--- begin Data to process ---

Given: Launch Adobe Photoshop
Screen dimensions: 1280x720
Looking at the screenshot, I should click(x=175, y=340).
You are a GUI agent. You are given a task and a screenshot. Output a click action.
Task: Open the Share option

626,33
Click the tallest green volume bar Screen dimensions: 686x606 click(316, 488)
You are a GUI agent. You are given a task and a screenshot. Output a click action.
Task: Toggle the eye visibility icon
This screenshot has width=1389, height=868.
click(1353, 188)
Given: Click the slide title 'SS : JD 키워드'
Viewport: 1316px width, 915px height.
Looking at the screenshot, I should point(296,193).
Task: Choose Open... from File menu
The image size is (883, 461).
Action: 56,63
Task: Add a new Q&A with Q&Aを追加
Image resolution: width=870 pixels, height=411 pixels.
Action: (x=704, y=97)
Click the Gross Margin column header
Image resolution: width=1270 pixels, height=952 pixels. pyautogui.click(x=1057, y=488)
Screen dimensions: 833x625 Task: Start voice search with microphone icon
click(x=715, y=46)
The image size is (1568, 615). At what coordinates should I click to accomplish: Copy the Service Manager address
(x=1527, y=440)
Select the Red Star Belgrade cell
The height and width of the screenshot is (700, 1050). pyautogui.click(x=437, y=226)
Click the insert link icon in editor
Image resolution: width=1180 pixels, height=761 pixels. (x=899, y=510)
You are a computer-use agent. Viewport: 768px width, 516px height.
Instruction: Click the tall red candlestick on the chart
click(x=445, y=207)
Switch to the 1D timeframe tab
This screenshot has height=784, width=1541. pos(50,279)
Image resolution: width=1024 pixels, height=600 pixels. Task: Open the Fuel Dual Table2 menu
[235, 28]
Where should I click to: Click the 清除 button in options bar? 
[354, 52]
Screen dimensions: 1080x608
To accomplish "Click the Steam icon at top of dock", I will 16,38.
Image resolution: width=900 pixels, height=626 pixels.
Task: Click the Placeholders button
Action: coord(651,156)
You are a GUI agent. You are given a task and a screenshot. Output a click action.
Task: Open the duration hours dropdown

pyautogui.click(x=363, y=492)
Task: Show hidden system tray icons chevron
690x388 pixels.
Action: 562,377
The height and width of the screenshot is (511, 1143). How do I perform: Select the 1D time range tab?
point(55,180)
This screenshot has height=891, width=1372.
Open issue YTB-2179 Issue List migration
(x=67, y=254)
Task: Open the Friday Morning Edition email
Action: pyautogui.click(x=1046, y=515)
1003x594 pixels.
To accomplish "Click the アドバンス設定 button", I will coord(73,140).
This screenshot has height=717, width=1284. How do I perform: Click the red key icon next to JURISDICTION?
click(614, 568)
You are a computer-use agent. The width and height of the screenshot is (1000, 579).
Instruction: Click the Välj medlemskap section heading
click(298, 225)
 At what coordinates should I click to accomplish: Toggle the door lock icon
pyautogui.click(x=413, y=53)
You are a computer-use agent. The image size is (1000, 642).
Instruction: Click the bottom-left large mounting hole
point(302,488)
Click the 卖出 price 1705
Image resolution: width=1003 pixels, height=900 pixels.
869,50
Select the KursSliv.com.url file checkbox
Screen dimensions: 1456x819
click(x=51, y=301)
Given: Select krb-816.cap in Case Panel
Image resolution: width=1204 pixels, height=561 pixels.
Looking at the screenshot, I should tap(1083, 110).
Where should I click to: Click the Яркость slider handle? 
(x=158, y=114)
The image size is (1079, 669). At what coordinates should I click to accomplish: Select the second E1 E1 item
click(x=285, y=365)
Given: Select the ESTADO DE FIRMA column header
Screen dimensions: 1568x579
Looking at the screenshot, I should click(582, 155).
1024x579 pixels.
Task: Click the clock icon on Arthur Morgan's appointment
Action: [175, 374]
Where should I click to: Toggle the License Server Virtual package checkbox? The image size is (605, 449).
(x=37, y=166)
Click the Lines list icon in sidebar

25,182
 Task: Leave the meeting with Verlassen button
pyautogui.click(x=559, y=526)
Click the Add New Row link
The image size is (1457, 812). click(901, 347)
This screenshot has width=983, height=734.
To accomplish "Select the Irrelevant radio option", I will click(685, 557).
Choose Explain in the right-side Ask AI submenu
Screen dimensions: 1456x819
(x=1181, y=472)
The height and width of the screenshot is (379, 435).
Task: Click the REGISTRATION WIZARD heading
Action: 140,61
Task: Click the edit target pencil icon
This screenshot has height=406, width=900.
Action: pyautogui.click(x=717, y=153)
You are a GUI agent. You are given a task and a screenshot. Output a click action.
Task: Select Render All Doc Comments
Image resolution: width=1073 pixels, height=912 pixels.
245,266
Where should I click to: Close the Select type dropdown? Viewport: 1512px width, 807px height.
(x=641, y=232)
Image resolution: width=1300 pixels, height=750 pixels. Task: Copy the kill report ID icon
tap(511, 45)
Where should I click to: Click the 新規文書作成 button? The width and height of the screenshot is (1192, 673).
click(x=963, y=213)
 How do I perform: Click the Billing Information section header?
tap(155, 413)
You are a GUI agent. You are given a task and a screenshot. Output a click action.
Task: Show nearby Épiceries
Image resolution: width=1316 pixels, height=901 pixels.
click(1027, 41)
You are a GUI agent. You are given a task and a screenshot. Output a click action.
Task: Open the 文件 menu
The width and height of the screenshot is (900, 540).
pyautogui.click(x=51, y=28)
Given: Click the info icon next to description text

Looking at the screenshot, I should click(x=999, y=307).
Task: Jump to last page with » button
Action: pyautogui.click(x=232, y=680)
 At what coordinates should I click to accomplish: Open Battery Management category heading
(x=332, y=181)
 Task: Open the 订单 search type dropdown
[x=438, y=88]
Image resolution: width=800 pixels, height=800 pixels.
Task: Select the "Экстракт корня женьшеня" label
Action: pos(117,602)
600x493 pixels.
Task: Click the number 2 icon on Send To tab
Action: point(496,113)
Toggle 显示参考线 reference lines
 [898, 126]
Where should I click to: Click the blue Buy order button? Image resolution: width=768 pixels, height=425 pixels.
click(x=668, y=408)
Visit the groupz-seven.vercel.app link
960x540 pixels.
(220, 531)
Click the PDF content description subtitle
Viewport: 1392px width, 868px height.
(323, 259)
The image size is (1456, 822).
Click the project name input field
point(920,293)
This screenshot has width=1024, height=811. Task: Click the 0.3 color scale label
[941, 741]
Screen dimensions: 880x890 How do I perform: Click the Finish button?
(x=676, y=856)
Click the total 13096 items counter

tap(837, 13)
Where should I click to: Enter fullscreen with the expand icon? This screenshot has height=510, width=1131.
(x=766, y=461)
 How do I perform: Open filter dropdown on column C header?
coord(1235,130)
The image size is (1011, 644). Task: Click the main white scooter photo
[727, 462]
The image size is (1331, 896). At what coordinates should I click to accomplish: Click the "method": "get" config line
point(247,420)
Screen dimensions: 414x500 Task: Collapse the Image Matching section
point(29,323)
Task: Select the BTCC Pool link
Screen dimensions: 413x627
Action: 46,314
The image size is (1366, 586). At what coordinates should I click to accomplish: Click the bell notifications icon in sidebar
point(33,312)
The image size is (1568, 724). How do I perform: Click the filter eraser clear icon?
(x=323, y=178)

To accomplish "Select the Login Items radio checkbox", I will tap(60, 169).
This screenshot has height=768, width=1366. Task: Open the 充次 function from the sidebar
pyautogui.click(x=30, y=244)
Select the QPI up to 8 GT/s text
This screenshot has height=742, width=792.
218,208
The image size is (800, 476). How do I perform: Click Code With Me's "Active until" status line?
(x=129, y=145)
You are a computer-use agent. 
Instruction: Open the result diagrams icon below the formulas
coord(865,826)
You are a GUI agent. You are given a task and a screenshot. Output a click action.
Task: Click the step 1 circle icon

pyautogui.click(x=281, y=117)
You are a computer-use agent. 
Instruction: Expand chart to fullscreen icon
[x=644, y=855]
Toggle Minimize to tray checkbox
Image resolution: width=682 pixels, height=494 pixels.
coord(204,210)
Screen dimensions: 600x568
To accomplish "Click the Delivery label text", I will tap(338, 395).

--- end Data to process ---

*What is required*
Rewrite the material from its first line through the line containing "click(x=715, y=46)", changing "GUI agent" to "interface agent" and keeping everything else the same.

*Problem solution*
Given: Launch Adobe Photoshop
Screen dimensions: 1280x720
Looking at the screenshot, I should click(x=175, y=340).
You are a interface agent. You are given a task and a screenshot. Output a click action.
Task: Open the Share option

626,33
Click the tallest green volume bar Screen dimensions: 686x606 click(316, 488)
You are a interface agent. You are given a task and a screenshot. Output a click action.
Task: Toggle the eye visibility icon
This screenshot has width=1389, height=868.
click(1353, 188)
Given: Click the slide title 'SS : JD 키워드'
Viewport: 1316px width, 915px height.
Looking at the screenshot, I should point(296,193).
Task: Choose Open... from File menu
The image size is (883, 461).
Action: 56,63
Task: Add a new Q&A with Q&Aを追加
Image resolution: width=870 pixels, height=411 pixels.
Action: (x=704, y=97)
Click the Gross Margin column header
Image resolution: width=1270 pixels, height=952 pixels. pyautogui.click(x=1057, y=488)
Screen dimensions: 833x625 Task: Start voice search with microphone icon
click(x=715, y=46)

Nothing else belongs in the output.